# About this task
What you produce should be every line from the data that includes "הצגת".
═══
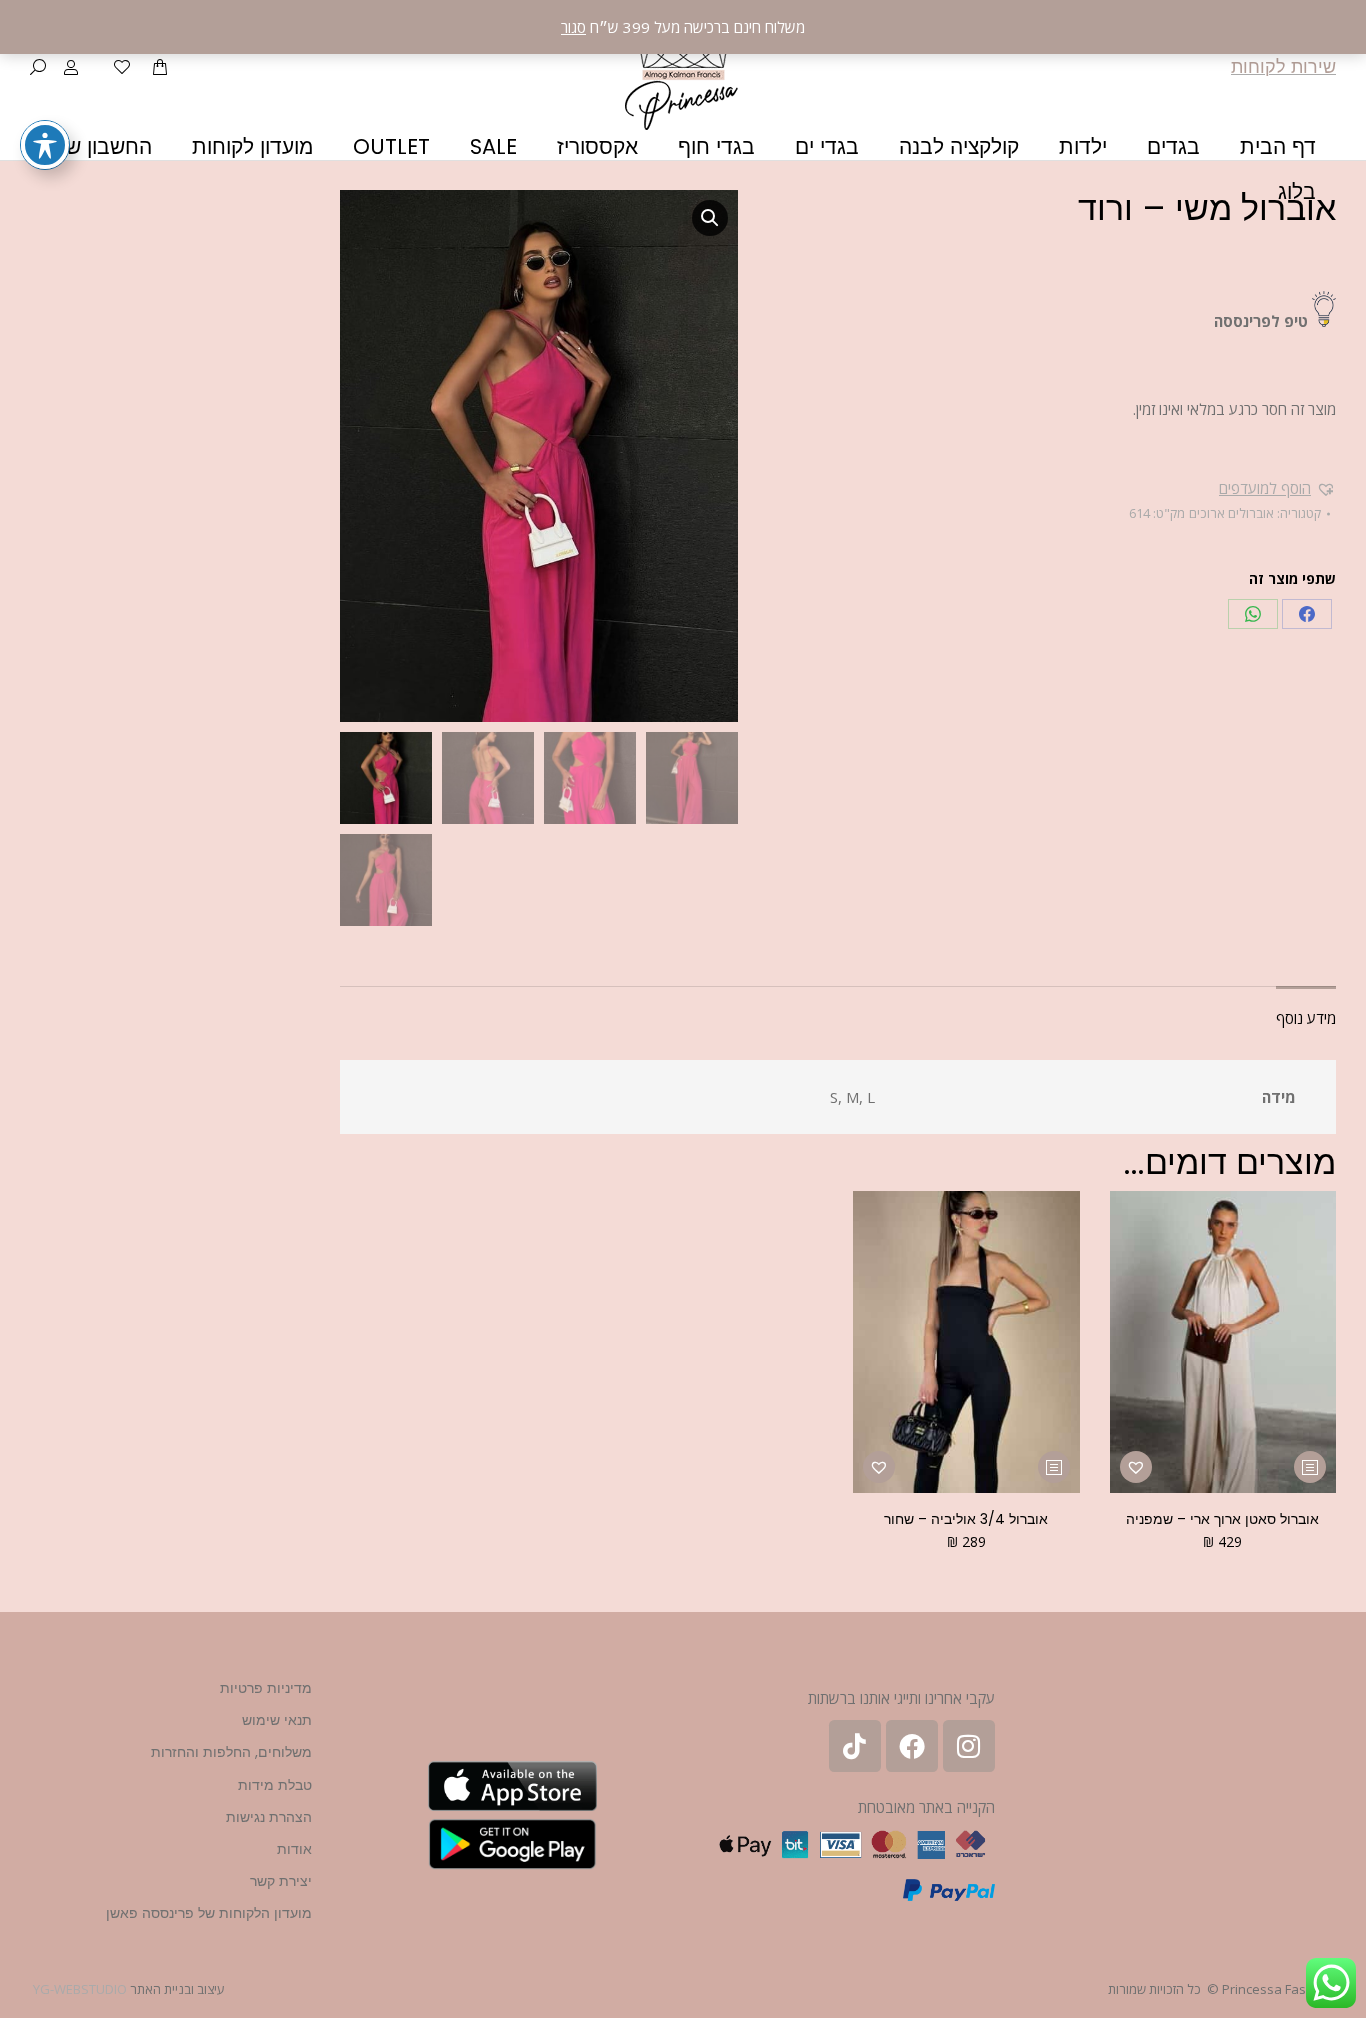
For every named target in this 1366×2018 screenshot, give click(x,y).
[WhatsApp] (1253, 614)
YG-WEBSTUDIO (80, 1989)
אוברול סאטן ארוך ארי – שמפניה (1222, 1519)
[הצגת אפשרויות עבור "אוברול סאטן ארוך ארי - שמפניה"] (1310, 1467)
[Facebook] (1307, 614)
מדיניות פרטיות (266, 1688)
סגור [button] (573, 27)
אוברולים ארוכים (1231, 513)
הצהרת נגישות (269, 1817)
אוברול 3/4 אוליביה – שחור (966, 1519)
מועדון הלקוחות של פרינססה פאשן (209, 1913)
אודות (294, 1849)
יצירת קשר (281, 1881)
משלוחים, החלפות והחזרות (231, 1752)
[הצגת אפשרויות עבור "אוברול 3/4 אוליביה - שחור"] (1054, 1467)
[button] (1277, 488)
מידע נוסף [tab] (1306, 1018)
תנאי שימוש (277, 1720)
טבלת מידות (275, 1785)
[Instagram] (969, 1746)
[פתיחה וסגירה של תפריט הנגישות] (45, 145)
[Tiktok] (855, 1746)
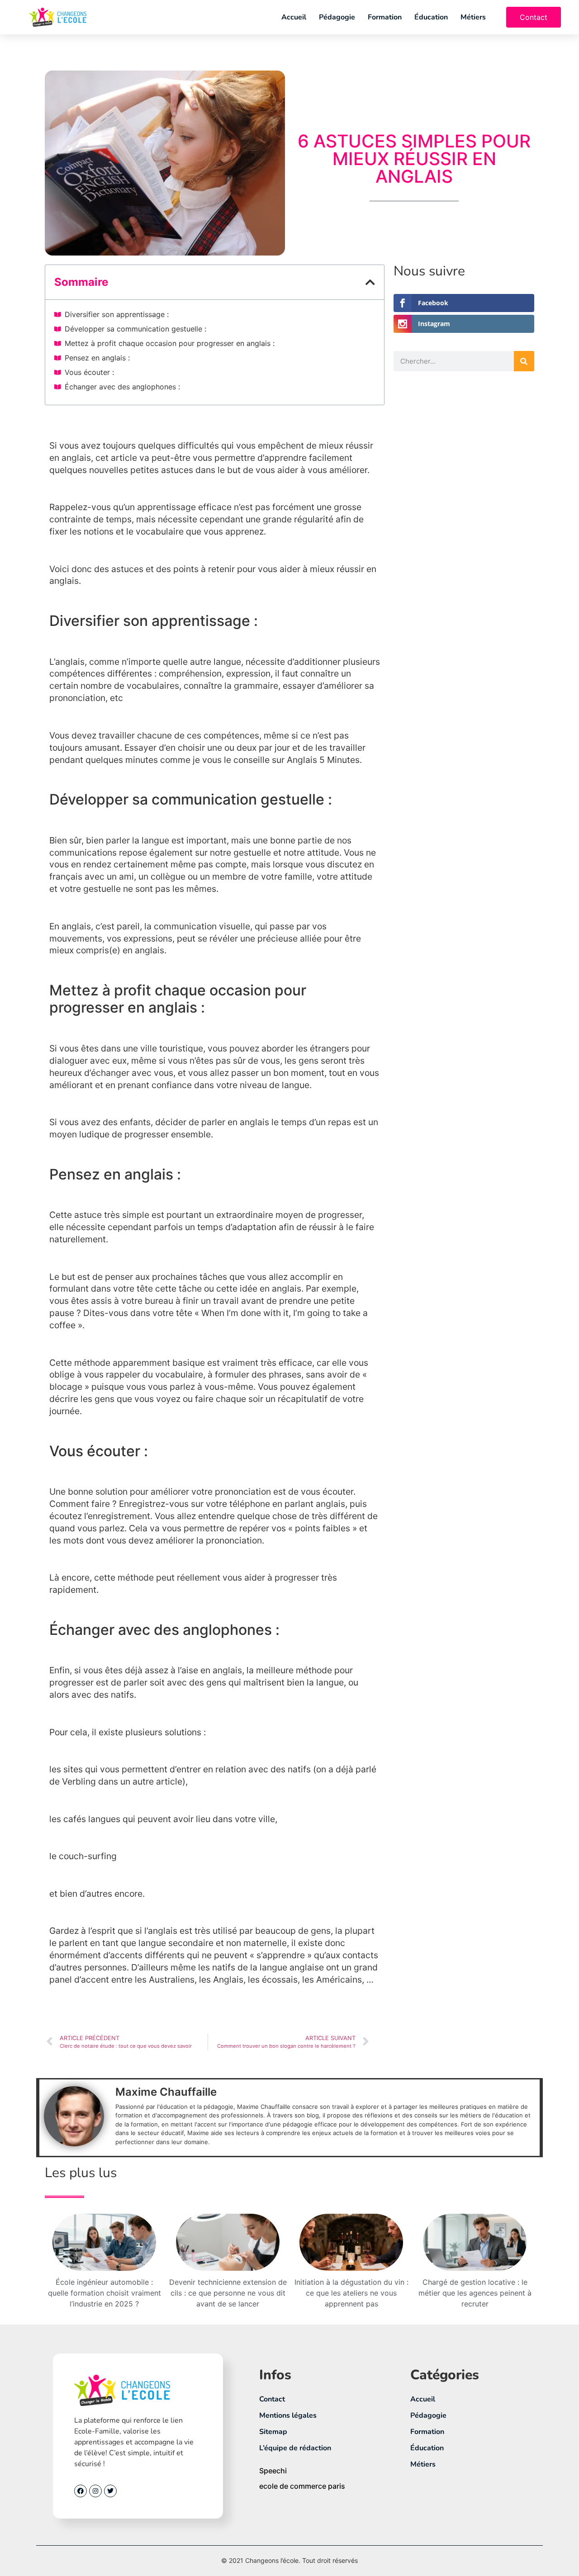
═══
# Your response
[הצגת אפשרויות עבור "אוברול סאטן ארוך ארי - שמפניה"] (1310, 1467)
[הצגת אפשרויות עבור "אוברול 3/4 אוליביה - שחור"] (1054, 1467)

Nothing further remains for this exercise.